#### DOCUMENT EXCERPT
------------------------------------------------------------------------
On Thu, 2018-10-25 at 15:05 +0000, Bart Van Assche wrote:
> It can happen that the direct I/O queue creates and destroys an empty
> workqueue from inside a work function.

So, thinking about this more, can you guarantee (somehow) that the
workqueue is empty at this point? Perhaps then we should encode that
guarantee into the API, and actually make it WARN_ON() if something is
scheduled on it at that point? And then skip lockdep in this case.

You've actually done a superset of this here - you've basically said
this workqueue was never used, not just that it's empty right now.
However, if you could guarantee that it was never used at this point, I
guess I fail to see what you need it for anyway (or alternatively, why
you wouldn't allocate it later after this point.)

It does seem strange to me to make lockdep contingent on "has this
workqueue been used" because there may be things queued on it that only
happen in certain cases (hardware, phases of the moon ;-) ) and lockdep
sort of says "once you execute all the paths that _could_ lead to a
deadlock, I'll warn you about it, even if it never happened". It seems
that we'd want to extend that to workqueues.

Also, I think in a way what this does is try to differentiate the
classes of workqueues: used vs. not used per instance, but I'm not
really sure that's what you want - after all, could it really never have
been used? Surely it has a purpose?

But anyway, I'll need to take a better look at the lockdep splat later
(i.e. when the kids are sleeping.) Do you know how to reproduce this?
------------------------------------------------------------------------
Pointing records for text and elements

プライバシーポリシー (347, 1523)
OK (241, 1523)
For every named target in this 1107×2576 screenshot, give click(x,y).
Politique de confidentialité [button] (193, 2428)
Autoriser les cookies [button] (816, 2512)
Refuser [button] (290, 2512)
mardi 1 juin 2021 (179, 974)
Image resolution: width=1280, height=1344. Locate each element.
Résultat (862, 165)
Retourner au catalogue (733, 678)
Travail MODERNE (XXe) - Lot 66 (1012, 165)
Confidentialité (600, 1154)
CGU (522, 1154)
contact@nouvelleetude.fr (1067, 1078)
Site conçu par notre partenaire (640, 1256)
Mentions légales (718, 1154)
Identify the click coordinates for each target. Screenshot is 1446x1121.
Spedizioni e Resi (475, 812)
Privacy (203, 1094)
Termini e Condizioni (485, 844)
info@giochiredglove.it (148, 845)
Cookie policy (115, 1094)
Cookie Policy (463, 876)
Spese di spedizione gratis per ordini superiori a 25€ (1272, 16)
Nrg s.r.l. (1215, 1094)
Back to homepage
------------------------------------------------------------------------
#### INSTRUCTIONS
1. List every sentence in the email about lockdep and workqueues that ends with a question mark.
2. Shift every coordinate in the records by adding 67 to each number. Cover only the records from the line containing "info@giochiredglove.it (148, 845)" down through the last line of the records, and write all of those lines out again.

#### ANSWERS TO THE PROBLEMS
1.
1. So, thinking about this more, can you guarantee (somehow) that the workqueue is empty at this point?
2. Perhaps then we should encode that guarantee into the API, and actually make it WARN_ON() if something is scheduled on it at that point?
3. Also, I think in a way what this does is try to differentiate the classes of workqueues: used vs. not used per instance, but I'm not really sure that's what you want - after all, could it really never have been used?
4. Surely it has a purpose?
5. Do you know how to reproduce this?

2.
info@giochiredglove.it (215, 912)
Cookie policy (182, 1161)
Cookie Policy (530, 943)
Spese di spedizione gratis per ordini superiori a 25€ (1339, 83)
Nrg s.r.l. (1282, 1161)
Back to homepage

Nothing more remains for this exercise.